• Aim of the task: Without any images, write the data out exactly as it appears.

---- Exercise input

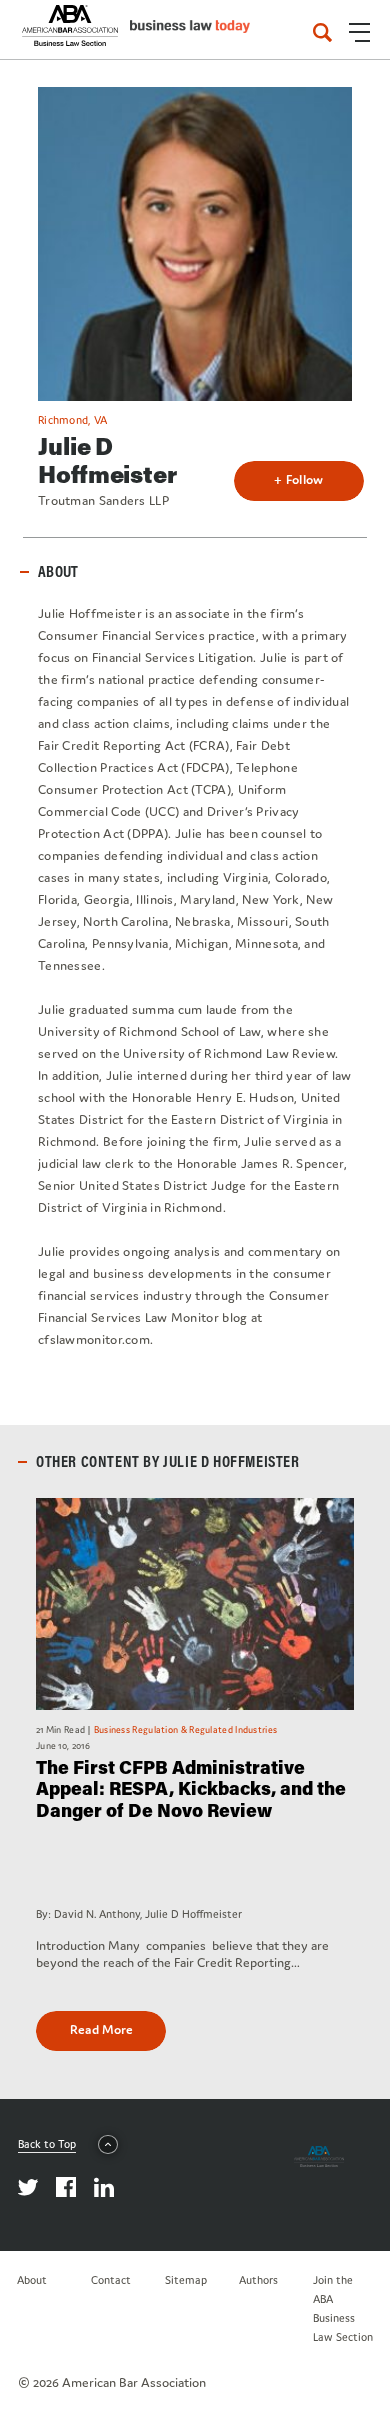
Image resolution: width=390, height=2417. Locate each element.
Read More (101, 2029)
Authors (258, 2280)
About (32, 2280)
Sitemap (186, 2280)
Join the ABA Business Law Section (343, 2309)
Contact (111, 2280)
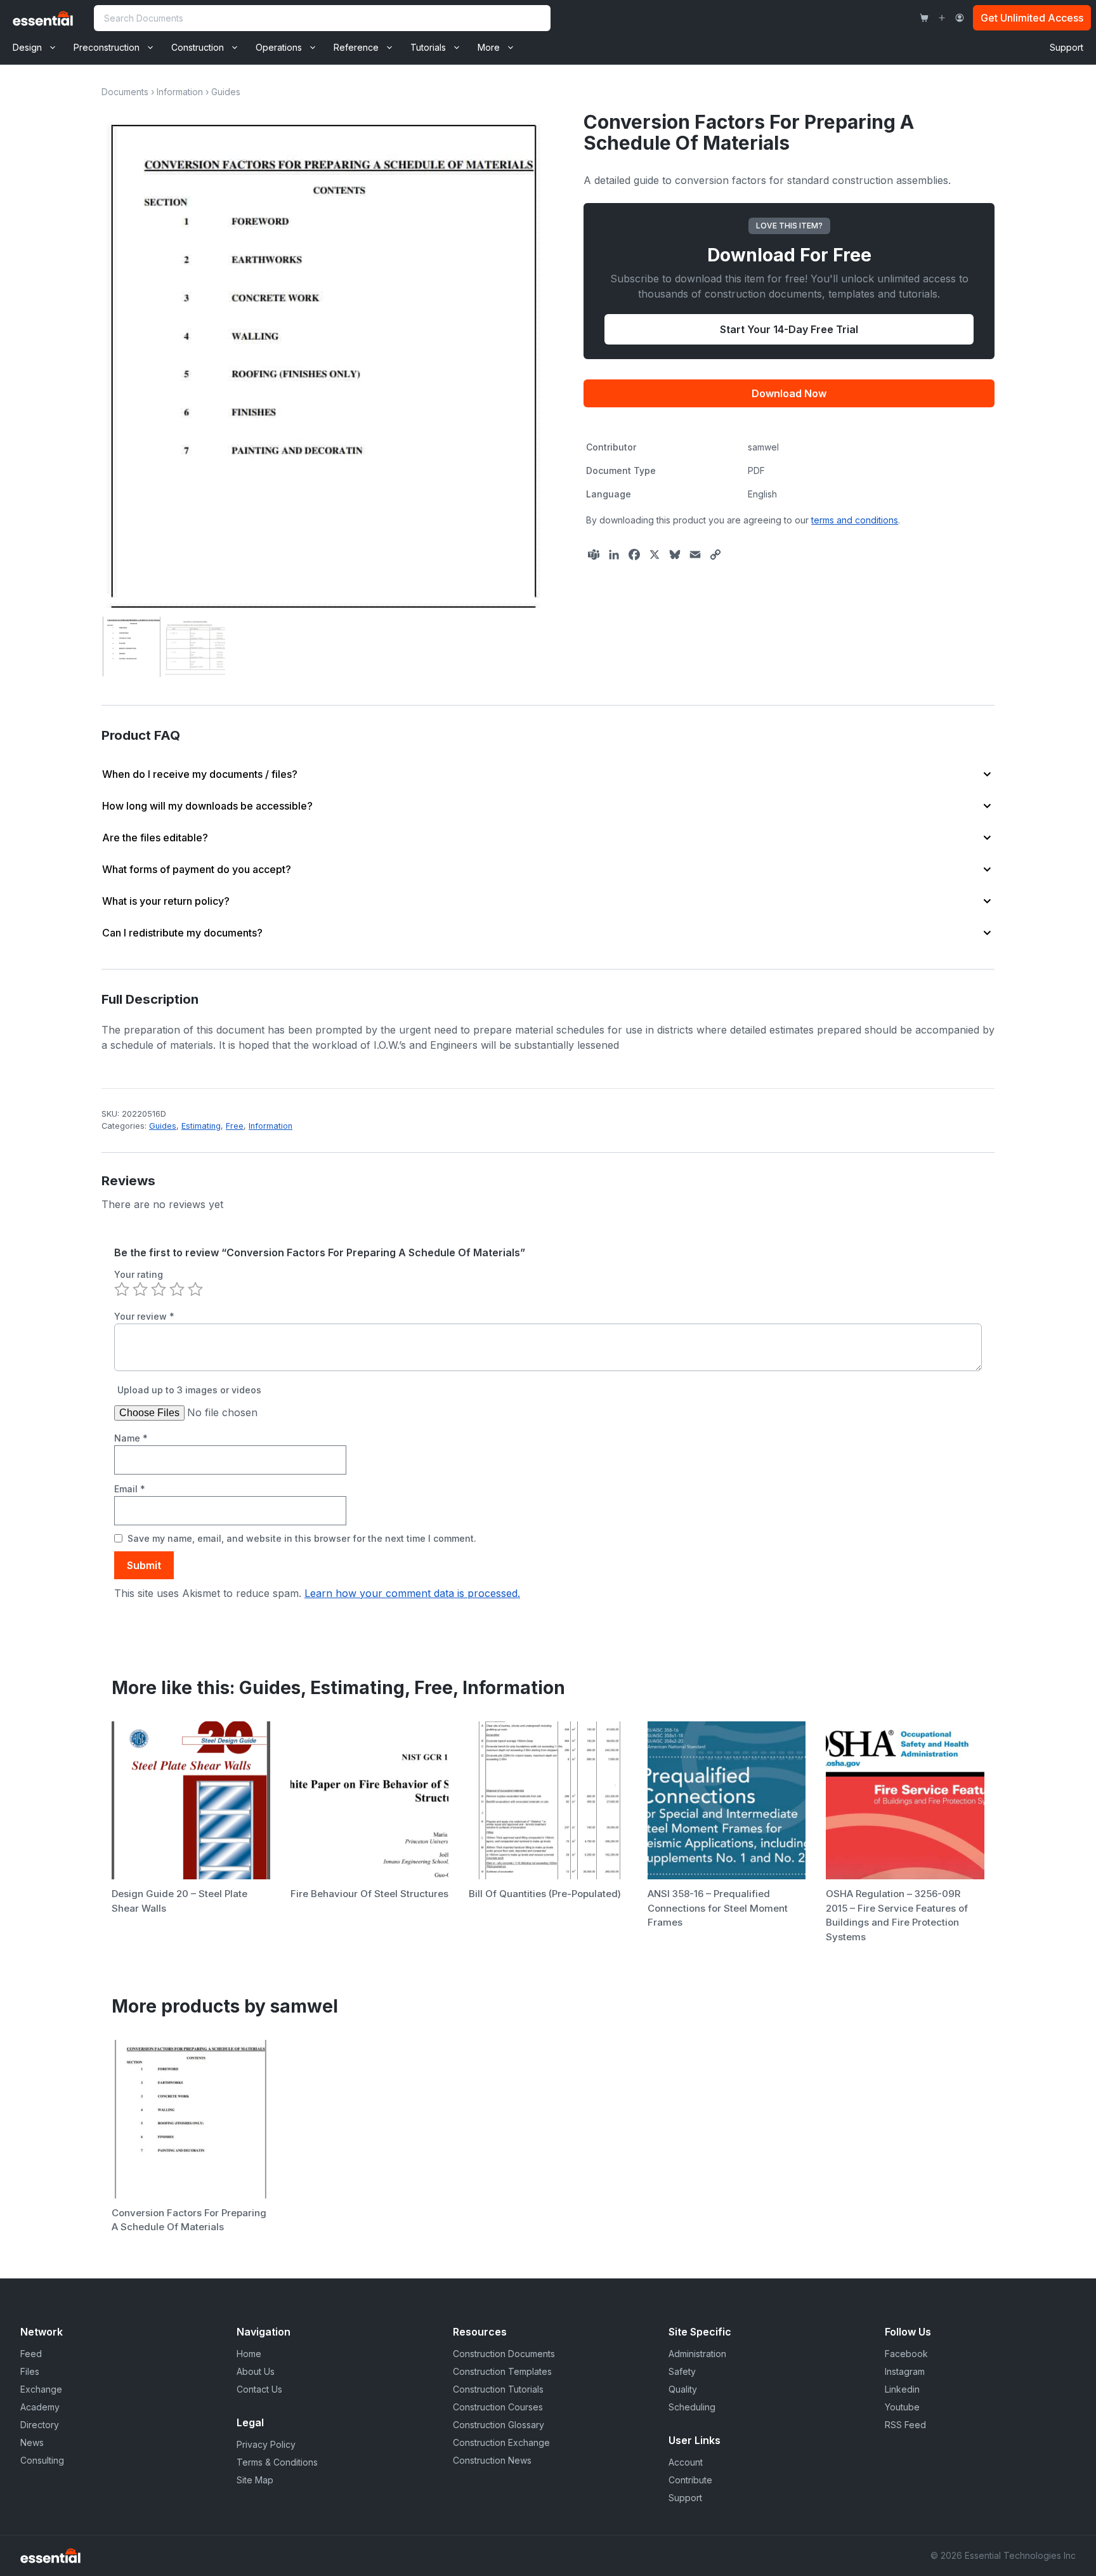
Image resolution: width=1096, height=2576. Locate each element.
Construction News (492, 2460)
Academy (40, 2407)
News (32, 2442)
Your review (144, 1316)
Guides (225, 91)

--------

• Response to the exercise:
Image resolution: width=390, height=2417. Locate each element.
Read More (101, 2029)
Authors (258, 2280)
About (32, 2280)
Sitemap (186, 2280)
Join the ABA Business Law Section (343, 2309)
Contact (111, 2280)
Image resolution: width=1096, height=2576. Locate each element.
Construction News (492, 2460)
Academy (40, 2407)
News (32, 2442)
Your review (144, 1316)
Guides (225, 91)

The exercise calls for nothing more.